Amanda DeGuio hasn't been seen since she left her home in Drexel Hill four years ago.

Upper Darby Township Police Superintendent Michael Chitwood speaks alongside Joanne DeGuio (center) at a news conference May 7. DeGuio’s daughter Amanda disappeared in June 2014.
Upper Darby Township Police Superintendent Michael Chitwood speaks alongside Joanne DeGuio (center) at a news conference May 7. DeGuio’s daughter Amanda disappeared in June 2014.Read moreVinny Vella / Staff

When Gloria DeGuio and her husband are out walking, they slow down near every young woman they see sitting alone, hoping, praying, that it's their granddaughter Amanda.

In nearly four years, they have not found her.

"You don't know how hard this is for me," DeGuio said Monday, surrounded by her family, inside the Upper Darby Township police station. "My heart beats every second for her."

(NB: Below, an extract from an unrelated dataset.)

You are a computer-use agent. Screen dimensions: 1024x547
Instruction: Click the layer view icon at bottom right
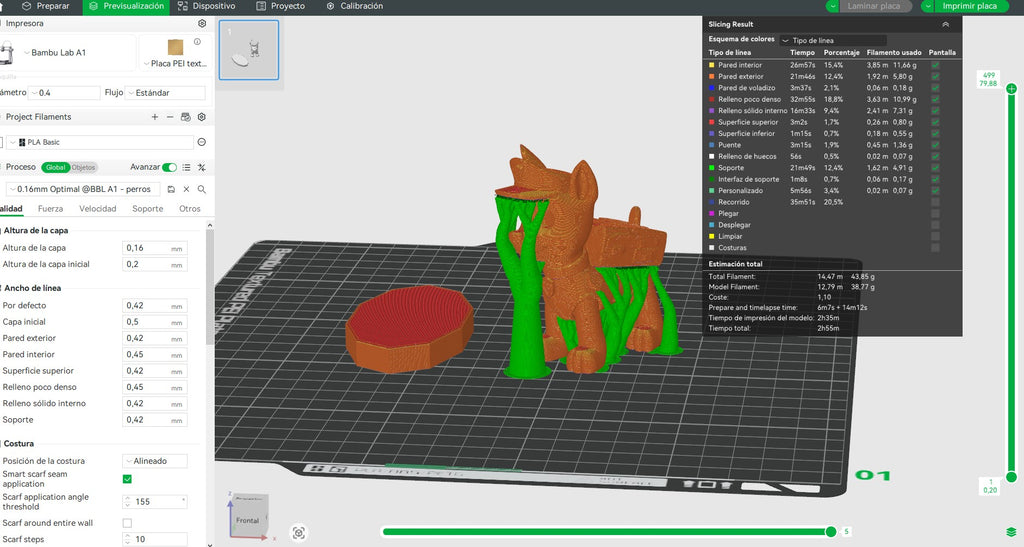tap(1011, 532)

Amanda DeGuio, a 28-year-old mother of two, was last seen in Drexel Hill in June 2014. Investigators in the township have renewed their efforts to find answers as the fourth anniversary of her disappearance nears.

Police Superintendent Michael Chitwood has assigned the case to two detectives who he said are working "around the clock" chasing down leads. He said the case has been reclassified from the search for a missing person to a criminal investigation.

"When you look at all the facts, four years without hearing from her, it leads us to believe foul play is involved," Chitwood said. "We feel strongly that there needs to be a new direction to the investigation."

Chitwood announced that a $5,000 reward for information leading authorities to DeGuio – or for information leading to the arrest and conviction of anyone involved in her death – has been posted by the Upper Darby Police Foundation.

He said new information had recently come to light about DeGuio, but declined to elaborate. At the news conference, he suggested that people previously interviewed by police might know what happened but were "not being truthful."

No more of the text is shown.